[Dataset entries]
%%

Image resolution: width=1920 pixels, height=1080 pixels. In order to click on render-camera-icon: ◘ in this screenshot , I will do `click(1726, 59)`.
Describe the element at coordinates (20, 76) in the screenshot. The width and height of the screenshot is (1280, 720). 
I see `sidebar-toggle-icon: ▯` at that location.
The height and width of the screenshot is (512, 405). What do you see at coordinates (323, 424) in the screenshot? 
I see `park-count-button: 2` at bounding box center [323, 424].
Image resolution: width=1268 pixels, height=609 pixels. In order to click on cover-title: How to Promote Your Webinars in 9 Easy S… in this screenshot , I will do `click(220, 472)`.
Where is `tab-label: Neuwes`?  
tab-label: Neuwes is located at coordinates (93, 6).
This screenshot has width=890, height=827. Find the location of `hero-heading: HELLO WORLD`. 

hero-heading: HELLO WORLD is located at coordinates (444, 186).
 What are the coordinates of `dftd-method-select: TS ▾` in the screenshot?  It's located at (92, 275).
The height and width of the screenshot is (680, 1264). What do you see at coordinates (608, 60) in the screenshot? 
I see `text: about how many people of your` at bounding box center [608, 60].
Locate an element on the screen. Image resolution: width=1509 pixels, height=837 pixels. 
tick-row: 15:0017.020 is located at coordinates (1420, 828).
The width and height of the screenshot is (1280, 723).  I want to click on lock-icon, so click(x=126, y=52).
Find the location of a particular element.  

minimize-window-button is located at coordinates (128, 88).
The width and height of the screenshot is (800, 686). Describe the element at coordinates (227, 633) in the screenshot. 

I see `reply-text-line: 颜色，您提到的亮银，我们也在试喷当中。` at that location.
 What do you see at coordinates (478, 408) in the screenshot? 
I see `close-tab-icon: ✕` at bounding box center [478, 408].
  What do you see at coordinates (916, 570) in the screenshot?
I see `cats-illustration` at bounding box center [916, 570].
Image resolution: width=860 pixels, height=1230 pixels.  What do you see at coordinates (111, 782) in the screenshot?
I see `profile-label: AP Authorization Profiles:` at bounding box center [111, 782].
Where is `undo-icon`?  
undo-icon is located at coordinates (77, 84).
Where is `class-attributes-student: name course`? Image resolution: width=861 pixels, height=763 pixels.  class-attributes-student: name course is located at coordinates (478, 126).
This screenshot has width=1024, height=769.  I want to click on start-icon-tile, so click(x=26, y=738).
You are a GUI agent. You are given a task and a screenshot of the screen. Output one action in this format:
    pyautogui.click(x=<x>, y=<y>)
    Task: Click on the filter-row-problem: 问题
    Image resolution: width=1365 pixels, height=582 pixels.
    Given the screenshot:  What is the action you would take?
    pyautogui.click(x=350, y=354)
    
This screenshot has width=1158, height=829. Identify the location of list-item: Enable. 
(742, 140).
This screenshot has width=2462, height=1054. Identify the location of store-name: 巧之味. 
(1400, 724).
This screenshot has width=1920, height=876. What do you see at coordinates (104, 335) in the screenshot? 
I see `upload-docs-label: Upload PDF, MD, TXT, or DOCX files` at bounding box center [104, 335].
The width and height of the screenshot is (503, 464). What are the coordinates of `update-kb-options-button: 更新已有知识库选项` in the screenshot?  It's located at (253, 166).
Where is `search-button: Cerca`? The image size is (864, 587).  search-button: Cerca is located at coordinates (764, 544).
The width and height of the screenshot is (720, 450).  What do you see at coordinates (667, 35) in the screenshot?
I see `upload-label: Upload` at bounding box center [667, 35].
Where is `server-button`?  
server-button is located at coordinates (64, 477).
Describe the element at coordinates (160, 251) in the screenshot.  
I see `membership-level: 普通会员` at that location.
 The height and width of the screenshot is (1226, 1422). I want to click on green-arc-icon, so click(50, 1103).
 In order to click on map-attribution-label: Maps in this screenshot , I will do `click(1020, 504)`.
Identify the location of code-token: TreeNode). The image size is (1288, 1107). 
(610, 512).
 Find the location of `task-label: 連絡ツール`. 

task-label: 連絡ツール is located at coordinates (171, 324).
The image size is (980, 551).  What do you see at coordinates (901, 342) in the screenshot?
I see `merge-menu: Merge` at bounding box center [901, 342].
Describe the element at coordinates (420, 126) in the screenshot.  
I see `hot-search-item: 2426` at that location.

%%

Could you repeat the records from the start through the line containing "The width and height of the screenshot is (1280, 723).", inclusive, with "Display resolution" substituted for each "Image resolution" and nothing else changed?

RESULT OF THIS EXERCISE
Display resolution: width=1920 pixels, height=1080 pixels. In order to click on render-camera-icon: ◘ in this screenshot , I will do `click(1726, 59)`.
Describe the element at coordinates (20, 76) in the screenshot. The width and height of the screenshot is (1280, 720). 
I see `sidebar-toggle-icon: ▯` at that location.
The height and width of the screenshot is (512, 405). What do you see at coordinates (323, 424) in the screenshot? 
I see `park-count-button: 2` at bounding box center [323, 424].
Display resolution: width=1268 pixels, height=609 pixels. In order to click on cover-title: How to Promote Your Webinars in 9 Easy S… in this screenshot , I will do `click(220, 472)`.
Where is `tab-label: Neuwes`?  
tab-label: Neuwes is located at coordinates (93, 6).
This screenshot has width=890, height=827. Find the location of `hero-heading: HELLO WORLD`. 

hero-heading: HELLO WORLD is located at coordinates (444, 186).
 What are the coordinates of `dftd-method-select: TS ▾` in the screenshot?  It's located at (92, 275).
The height and width of the screenshot is (680, 1264). What do you see at coordinates (608, 60) in the screenshot? 
I see `text: about how many people of your` at bounding box center [608, 60].
Locate an element on the screen. Display resolution: width=1509 pixels, height=837 pixels. 
tick-row: 15:0017.020 is located at coordinates (1420, 828).
The width and height of the screenshot is (1280, 723).  I want to click on lock-icon, so click(x=126, y=52).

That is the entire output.